SUBJECTS AND METHODS
This cross-sectional, population-representative survey was conducted via the Internet in the USA, the UK and Sweden. Participants were asked to rate how often they experienced individual LUTS during the past 4 weeks on a 5-point Likert scale. Eight LUTS subgroups were created. Descriptive statistics and logistic regressions within each LUTS subgroup were used to assess the data.

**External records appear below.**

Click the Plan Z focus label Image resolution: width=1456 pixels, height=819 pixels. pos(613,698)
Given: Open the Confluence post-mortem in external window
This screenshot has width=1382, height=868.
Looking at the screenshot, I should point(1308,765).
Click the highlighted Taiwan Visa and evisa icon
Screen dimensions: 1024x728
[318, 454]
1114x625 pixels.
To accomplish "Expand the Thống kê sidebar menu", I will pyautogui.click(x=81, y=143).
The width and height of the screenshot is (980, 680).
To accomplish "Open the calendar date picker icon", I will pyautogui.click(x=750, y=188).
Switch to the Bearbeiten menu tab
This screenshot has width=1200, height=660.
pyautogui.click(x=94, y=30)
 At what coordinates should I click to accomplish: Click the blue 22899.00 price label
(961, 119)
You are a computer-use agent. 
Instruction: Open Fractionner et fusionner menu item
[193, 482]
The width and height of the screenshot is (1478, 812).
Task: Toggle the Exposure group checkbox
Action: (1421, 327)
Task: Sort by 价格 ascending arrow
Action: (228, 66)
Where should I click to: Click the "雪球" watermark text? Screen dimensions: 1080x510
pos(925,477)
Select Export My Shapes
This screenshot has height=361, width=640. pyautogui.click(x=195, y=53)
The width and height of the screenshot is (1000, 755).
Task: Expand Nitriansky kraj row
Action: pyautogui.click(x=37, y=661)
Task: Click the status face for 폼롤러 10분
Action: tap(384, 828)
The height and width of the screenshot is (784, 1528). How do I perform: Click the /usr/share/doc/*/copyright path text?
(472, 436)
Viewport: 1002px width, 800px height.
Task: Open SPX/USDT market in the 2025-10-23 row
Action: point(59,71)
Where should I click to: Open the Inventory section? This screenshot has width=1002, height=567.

The survey response rate was 59%. The final sample was 30 000 (men and women). The voiding + storage + postmicturition (VSPM) group reported the highest rates of comorbid conditions for both men and women, and the fewest were reported in the no/minimal LUTS and the postmicturition-only groups. Increasing age was associated with increasing LUTS in men, but not in women. Comorbid conditions significantly associated with the VSPM group were arthritis, asthma, chronic anxiety, depression, diabetes (men only), heart disease, irritable bowel syndrome, neurological conditions, recurrent urinary tract infection, and sleep disorders. Risk factors, such as body mass index, exercise level and smoking, played less of a role, except for childhood nocturnal enuresis, which was significantly associated with most LUTS subgroups.
In this large population study, many comorbid conditions and risk factors were significantly associated with LUTS among both men and women. Further longitudinal investigations of the associations noted here would help physicians to understand the pathophysiology of LUTS and comorbid conditions, and provide clinical guidelines for patient management of comorbid conditions sharing common pathophysiological pathways.